Welcome!

It's tough to be an introvert in an extrovert world, especially in an extrovert's profession, like teaching. Through this blog, I'd like to share my own and others' reflections on being an introvert in the classroom. This isn't a place for misanthropes or grumps, though; I hope to thoughtfully discuss the challenges that introverts face in schools and celebrate the gifts that introverted teachers and students bring to the educational environment. If you can relate, please join me!

Saturday, January 19, 2013

"Don't smile until Christmas."

That's something older teachers love to tell younger teachers. I appreciated any advice on getting taken seriously when I started out teaching, as it's hard for seventeen-year-olds to view you as a real authority figure when you're twenty-two. Early on, one colleague even told me I needed to be "more of a bitch."

However, those comments were actually the exception rather than the rule. More often, new teachers are encouraged to fear that one wrong move of theirs will destroy a student's self-esteem for life. My master teacher (by the way, I hear they call them "cooperating teachers" now; ha, ha, if by "cooperating" you mean planning lessons with me ONE time and then getting paid to take notes on all my flaws while I teach your class for the next six weeks, then, yes, I had a cooperating teacher) told me up front: better to grade a student too high than too low. But maybe that was more a fear of parent complaints than of crushing children's hearts (if by children's hearts you mean seventeen-year-olds' hearts).

Then there was the time that I had the students doing some ridiculous, contrived game that I had come up with because talking about literature wasn't active enough learning, and they knew it was stupid and weren't participating. So, up there I stood, waiting. Finally, one boy felt sorry for me, and volunteered an answer. We moved on, but after class the master teacher berated me for not giving him more positive feedback; after all, he had saved my ass. First, student teaching is so humiliating that you get inured to that feeling pretty early on, and I think I would have lived had he not jumped in and given an answer out of pity. Second, when a bunch of students don't give answers, how did it become the teacher whose ass needs to be saved? Third, I didn't say anything negative; I probably just said 'ok,' because his answer was right. Just because I didn't lavish praise upon this kid, I was now a meanie.

So now, just being straightforward or neutral is mean. If you're not overly encouraging, or if you are quiet or subtle, you must be angry or derisive. Wesley Yang in "Paper Tigers" wrote about a similar phenomenon in a different context. He interviewed a young, Asian man who said that his friends asked him, "Dude, are you mad?" in clubs or other social situations. He felt he was merely being neutral, but because he wasn't acting like an over-the-top, smiley big-talker, he must be angry.
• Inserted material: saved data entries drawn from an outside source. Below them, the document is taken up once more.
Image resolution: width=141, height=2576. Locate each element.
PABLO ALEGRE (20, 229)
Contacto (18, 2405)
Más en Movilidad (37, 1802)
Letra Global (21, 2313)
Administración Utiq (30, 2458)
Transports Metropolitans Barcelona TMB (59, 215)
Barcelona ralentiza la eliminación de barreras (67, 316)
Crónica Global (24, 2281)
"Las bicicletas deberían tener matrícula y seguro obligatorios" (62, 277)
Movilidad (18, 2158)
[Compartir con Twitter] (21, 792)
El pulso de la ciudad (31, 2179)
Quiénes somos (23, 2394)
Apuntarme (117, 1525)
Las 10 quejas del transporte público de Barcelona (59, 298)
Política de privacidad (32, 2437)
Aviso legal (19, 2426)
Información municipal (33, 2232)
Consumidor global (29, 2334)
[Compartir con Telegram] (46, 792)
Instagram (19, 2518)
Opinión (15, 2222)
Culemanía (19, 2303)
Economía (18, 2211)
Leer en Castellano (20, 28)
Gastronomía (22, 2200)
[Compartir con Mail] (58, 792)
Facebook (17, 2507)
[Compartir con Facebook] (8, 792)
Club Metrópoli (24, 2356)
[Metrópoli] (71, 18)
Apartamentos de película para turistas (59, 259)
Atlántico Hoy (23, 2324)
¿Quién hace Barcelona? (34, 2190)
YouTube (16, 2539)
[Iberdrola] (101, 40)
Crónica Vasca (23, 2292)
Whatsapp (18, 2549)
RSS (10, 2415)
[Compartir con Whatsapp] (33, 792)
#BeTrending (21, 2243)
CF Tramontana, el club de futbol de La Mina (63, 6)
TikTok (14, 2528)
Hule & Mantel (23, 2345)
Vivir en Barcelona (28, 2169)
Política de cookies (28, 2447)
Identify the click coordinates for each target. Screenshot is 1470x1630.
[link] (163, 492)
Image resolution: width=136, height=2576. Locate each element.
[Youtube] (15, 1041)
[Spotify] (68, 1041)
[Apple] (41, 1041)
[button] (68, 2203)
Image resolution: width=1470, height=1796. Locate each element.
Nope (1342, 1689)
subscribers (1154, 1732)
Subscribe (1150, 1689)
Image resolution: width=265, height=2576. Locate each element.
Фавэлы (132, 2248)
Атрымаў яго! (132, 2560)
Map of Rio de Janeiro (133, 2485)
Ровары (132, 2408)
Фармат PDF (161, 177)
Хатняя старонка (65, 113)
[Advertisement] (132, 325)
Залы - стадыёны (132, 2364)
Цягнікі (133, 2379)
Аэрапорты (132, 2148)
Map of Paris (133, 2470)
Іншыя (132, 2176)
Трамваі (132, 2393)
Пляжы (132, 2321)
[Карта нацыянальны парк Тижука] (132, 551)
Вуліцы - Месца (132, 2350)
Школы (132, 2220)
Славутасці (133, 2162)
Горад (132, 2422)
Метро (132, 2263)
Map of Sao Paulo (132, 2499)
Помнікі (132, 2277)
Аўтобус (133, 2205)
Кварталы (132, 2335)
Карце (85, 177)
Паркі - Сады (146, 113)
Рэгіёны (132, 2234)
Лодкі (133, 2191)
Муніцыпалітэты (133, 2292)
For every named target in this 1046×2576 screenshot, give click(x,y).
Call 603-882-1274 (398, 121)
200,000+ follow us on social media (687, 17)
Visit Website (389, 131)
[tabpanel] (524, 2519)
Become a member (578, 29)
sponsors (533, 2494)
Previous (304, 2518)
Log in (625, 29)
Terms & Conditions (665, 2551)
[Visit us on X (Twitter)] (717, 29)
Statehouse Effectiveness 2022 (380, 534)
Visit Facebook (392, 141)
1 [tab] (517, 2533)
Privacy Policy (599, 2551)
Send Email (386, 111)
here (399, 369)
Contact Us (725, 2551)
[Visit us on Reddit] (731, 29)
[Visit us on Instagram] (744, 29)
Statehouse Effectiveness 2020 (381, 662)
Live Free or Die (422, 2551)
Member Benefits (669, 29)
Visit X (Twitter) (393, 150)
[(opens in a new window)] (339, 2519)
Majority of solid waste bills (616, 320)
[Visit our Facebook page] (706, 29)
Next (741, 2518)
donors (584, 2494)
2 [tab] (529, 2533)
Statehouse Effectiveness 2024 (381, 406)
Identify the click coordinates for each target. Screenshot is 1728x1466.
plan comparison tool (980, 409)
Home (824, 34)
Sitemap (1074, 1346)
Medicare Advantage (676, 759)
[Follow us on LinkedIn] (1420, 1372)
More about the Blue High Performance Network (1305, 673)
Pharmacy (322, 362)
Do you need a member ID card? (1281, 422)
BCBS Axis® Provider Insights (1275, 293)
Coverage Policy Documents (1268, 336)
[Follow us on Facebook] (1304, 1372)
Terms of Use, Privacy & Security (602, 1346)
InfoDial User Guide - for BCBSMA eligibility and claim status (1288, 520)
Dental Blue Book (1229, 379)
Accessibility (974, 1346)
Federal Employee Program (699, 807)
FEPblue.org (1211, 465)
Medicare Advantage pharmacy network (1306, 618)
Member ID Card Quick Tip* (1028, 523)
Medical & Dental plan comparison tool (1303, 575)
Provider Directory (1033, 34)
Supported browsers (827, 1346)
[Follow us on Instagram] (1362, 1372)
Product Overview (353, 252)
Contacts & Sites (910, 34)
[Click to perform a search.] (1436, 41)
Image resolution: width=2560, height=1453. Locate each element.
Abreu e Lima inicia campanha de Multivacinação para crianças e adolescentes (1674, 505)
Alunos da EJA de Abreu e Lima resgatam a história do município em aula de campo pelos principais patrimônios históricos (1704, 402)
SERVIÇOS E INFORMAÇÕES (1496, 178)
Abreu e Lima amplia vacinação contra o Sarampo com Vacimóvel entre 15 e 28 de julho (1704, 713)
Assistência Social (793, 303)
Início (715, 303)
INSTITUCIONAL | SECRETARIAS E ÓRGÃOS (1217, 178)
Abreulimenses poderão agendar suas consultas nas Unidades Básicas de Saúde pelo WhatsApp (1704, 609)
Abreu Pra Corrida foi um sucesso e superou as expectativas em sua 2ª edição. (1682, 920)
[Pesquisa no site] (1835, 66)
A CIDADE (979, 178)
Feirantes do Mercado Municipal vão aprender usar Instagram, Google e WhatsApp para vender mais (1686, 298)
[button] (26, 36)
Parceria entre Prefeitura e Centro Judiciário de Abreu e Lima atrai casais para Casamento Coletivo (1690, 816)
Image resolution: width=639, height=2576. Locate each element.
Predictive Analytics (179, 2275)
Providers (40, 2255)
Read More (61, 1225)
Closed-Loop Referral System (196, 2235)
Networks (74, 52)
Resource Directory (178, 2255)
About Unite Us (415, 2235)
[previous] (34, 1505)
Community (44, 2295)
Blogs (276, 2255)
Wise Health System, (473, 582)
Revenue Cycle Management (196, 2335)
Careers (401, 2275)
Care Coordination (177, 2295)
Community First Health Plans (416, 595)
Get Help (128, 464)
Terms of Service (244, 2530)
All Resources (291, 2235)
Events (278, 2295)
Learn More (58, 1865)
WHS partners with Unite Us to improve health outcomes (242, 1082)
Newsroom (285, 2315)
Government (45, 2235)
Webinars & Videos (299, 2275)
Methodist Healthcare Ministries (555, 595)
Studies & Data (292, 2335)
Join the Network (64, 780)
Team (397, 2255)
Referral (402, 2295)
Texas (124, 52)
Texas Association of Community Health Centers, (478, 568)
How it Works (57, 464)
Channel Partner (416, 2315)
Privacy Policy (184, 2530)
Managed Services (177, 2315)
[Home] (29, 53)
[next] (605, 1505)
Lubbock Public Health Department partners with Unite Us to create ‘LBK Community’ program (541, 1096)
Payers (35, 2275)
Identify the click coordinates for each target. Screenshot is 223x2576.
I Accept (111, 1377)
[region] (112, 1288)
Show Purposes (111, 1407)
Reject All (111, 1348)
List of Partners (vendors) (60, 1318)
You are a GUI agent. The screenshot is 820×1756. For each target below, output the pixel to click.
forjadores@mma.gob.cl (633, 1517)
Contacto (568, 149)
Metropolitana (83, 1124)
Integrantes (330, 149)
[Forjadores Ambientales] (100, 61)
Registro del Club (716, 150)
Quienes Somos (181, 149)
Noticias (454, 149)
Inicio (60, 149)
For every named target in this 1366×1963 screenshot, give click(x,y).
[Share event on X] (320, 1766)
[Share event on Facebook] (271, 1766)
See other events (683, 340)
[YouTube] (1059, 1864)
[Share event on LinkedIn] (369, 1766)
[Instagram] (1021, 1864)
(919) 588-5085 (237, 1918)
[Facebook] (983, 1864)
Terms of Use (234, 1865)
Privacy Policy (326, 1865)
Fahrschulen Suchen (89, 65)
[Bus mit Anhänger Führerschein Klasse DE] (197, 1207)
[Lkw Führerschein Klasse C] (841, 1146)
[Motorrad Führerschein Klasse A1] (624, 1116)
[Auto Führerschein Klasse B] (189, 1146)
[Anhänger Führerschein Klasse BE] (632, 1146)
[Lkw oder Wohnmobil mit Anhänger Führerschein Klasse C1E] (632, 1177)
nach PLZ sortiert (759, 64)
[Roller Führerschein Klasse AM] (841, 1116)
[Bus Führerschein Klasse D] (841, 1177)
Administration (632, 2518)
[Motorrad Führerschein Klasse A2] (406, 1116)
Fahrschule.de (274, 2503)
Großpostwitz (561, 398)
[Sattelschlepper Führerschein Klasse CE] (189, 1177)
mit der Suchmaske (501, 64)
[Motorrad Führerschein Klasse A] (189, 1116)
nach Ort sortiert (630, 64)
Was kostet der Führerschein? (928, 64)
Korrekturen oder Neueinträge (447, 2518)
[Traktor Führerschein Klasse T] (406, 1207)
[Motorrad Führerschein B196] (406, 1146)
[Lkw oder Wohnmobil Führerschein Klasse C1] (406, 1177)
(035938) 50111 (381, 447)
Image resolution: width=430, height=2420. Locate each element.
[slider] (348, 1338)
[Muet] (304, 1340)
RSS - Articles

That's how I think a lot of new teachers are made to feel. We know that we could be humiliated at any moment (anyone else been told to "suck and swallow" by a fifteen-year-old?), but if we're not as nurturing as kindergarten teachers on the first day of school, we're self-esteem crushers.

This pressure came up recently in a conversation with a colleague of mine. He said that he finds himself being excessively positive as a way to compensate for his introversion. Bottom line: If you're reserved, you'll be perceived as mean, so you have to act extra nice!

Ed school scared me so much that I once asked a counselor for his home phone number in case I read anything questionable while grading after hours because I was so paranoid about my status as a mandatory reporter. Our professors regaled us with stories of things we could do that could get us sued. At an orientation for one of my jobs in a coveted suburban district they told us that should any of us get ourselves dismissed, it might end up in the suburban newspaper. Gasp! Scandal!

In this type of social climate, could you blame twenty-two-year-old me for being worried when my master teacher wanted to show Dead Poets' Society? What if it sent out a bad message? What if it upset someone? Oh, silly me; I didn't realize that movies don't crush souls--only teachers do. So, after I voiced my concerns to her privately, she went on to say, after the movie finished, to the whole class, "So, you guys know that just because there's a suicide in this movie it doesn't mean we want you to go kill yourselves, right?" I can still hear the sarcasm dripping (the cliche works, so I'm leaving it in) in her voice.

You know, if a movie won't make someone commit suicide, I doubt that a D will either.

Herein is the paradox of being a young teacher: people view you in two extreme ways. You're treated as if you have the power to destroy lives or as if you're a nobody. Both feel pretty bad. Maybe that's the reason new teachers don't smile until Christmas.

1 comment:

  1. Just wanted to say I'm really enjoying this blog. Please keep posting as it's all very interesting and accurate.